Reproduce exactly the line that includes "やっぱり海がスキ (28, 2042)" and all lines after it, ending with the last line of the data.

——————————

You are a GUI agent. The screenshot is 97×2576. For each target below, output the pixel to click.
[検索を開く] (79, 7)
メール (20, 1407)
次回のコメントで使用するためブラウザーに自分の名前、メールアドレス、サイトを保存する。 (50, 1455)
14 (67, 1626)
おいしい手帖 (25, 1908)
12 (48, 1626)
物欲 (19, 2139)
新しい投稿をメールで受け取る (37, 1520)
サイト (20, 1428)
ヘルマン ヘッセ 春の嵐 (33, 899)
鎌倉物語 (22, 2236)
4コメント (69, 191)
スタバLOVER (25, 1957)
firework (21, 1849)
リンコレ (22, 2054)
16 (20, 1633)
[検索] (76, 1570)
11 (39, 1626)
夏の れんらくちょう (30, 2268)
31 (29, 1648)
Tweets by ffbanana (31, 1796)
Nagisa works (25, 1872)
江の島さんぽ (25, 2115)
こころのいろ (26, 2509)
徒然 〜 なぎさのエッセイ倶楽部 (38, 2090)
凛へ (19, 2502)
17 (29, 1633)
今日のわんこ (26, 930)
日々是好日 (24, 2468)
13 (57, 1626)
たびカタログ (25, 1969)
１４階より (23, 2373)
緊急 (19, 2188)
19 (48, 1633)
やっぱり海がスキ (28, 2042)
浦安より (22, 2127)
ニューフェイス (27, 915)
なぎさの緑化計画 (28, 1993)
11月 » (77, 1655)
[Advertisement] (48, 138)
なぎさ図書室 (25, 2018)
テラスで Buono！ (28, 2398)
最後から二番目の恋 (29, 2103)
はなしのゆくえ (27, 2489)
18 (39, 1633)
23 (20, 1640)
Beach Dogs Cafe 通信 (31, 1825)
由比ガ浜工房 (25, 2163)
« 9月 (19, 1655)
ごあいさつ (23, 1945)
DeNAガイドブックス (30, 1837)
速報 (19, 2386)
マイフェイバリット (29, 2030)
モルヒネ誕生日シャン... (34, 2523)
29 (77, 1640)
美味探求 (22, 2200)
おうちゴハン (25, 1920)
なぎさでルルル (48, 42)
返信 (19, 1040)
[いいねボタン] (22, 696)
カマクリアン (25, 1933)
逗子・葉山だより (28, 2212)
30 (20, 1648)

——————————

**WRITTEN RESPONSE**
やっぱり海がスキ (28, 2042)
浦安より (22, 2127)
ニューフェイス (27, 915)
なぎさの緑化計画 (28, 1993)
11月 » (77, 1655)
[Advertisement] (48, 138)
なぎさ図書室 (25, 2018)
テラスで Buono！ (28, 2398)
最後から二番目の恋 (29, 2103)
はなしのゆくえ (27, 2489)
18 (39, 1633)
23 (20, 1640)
Beach Dogs Cafe 通信 (31, 1825)
由比ガ浜工房 (25, 2163)
« 9月 (19, 1655)
ごあいさつ (23, 1945)
DeNAガイドブックス (30, 1837)
速報 (19, 2386)
マイフェイバリット (29, 2030)
モルヒネ誕生日シャン... (34, 2523)
29 (77, 1640)
美味探求 (22, 2200)
おうちゴハン (25, 1920)
なぎさでルルル (48, 42)
返信 (19, 1040)
[いいねボタン] (22, 696)
カマクリアン (25, 1933)
逗子・葉山だより (28, 2212)
30 (20, 1648)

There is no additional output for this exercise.